▸ **PROBLEM TO WORK ON**: Your answer should be the lines of the listing that contain the word "Hulp".

☆ ☆ ☆ ☆ ☆

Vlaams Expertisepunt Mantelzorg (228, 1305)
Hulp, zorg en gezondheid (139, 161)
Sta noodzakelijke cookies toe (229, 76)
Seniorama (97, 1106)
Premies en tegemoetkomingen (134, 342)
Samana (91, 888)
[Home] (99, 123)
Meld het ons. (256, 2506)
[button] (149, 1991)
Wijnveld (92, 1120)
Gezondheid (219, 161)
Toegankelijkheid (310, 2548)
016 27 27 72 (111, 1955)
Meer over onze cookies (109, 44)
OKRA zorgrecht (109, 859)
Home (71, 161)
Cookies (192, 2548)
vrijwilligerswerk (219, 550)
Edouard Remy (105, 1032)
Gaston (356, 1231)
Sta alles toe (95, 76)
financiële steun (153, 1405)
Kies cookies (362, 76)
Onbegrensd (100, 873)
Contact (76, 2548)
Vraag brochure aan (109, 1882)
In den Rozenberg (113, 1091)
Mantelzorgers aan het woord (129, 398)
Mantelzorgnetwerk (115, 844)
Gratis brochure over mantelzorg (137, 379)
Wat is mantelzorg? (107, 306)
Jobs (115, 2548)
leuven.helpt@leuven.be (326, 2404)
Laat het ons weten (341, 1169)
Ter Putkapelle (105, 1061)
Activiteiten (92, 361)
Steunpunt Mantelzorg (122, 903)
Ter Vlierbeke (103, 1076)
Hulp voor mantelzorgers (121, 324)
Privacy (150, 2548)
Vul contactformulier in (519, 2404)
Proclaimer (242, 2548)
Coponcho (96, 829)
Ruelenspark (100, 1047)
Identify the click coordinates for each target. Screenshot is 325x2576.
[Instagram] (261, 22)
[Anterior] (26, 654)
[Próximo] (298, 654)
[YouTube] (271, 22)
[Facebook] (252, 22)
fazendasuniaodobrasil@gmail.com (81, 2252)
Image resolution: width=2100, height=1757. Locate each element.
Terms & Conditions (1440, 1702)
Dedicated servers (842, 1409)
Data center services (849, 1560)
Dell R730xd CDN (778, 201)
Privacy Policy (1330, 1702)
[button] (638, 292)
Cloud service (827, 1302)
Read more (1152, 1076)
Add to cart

☆ ☆ ☆ ☆ ☆

▸ **THE ANSWER**:
Hulp, zorg en gezondheid (139, 161)
Hulp voor mantelzorgers (121, 324)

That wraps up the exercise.